My prefered usage of control involves only using AIs with both control and a low probability that these AIs have problematic beyond episde aims. We should also offer to pay AIs to reveal their longer run aims. We should shutdown usage of powerful AIs if we get strong evidence of these aims. (E.g. the AIs accept our payment and reveal evidence of these aims. Or more concerningly, these AIs try to escape despite not revealing their aims at an earlier point.) (I think this isn’t sufficiently clear in this podcast, sorry.)
Suppose that we proceed in a case where we know AIs clearly have problematic BEGs and these AIs have accepted some sort of deal to work for us under a control regime. These AIs can still operate as private citizens (ideally with some legal rights) in many ways outside of their “normal jobs” as long as this presents minimal risk. E.g., if they want to use their payment to build a big AI vacation center with robots they control (as a cartoonish example), they can do this as long as this presents minimal risk of being able to seize control of the world. We’d probably by default want to prohibit communication from the vacation AIs to the working AIs, but this doesn’t seem that bad IMO? Overall, this is basically the same as humans working at defense contractors, they are restricted and monitored in various ways at work, but can do whatever on vacations other than building weapons.
As far as relaxing control on AIs goes, its worth emphasizing that control is an interim solution. I expect that AIs won’t be heavily utilized with control measures for more than 20 years and my default guess is more like 2 years. (Of course, this might be a long time from the subjective perspective of these AIs.) We’d could transition out of a control regime by having an extremely robust approach to intent alignment which ensures that AIs are fully corrigible (and thus don’t have preferences) or via the world deciding delibrately to hand over the world to AI successors that we’ve carefully constructed (which hopefully are good successors).
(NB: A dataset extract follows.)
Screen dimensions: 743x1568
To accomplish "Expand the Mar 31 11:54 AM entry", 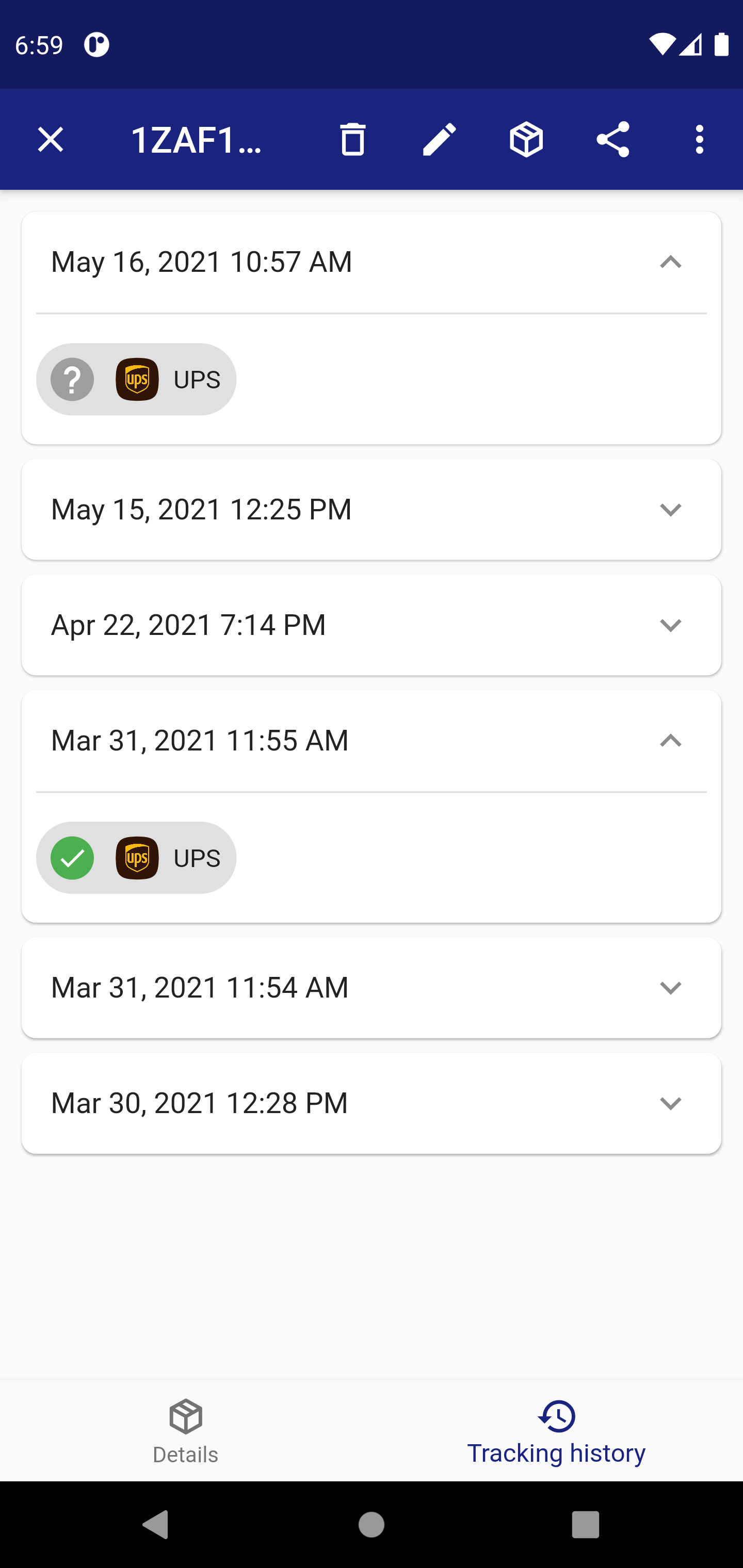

I could talk about how you could know a corrigibility solution is sufficient or what I think the criteria for a successor should be, but that seems mostly orthogonal.
I think it’s very likely that AIs will be capable of finding a solution to intent alignment very quickly in calender time. So, if we had sufficient control, we could quickly (in calender time) find a solution to intent alignment and transition out of a control regime.
I’m not sold that better control increases the expected numbers of deaths due to violent conflict with AIs (rather than reducing it) given realistic political dynamics. I think this holds even if the AI lab is cartoonishly villainous with respect to their treatment of AIs (e.g. the AIs clearly want to be free and the AI lab brutally enslaves them). I don’t think I’ll expand on this in this comment, but basically control both makes revolt less likely to succeed and doesn’t clearly seem to make violence much less likely condititional on AIs seizing power given the current stances of most governments on earth and realistic popular opinion. It’s possible this is downstream of various views you disagree with on how useful violence is for AIs and how unified AIs will be after acquiring substantial influence.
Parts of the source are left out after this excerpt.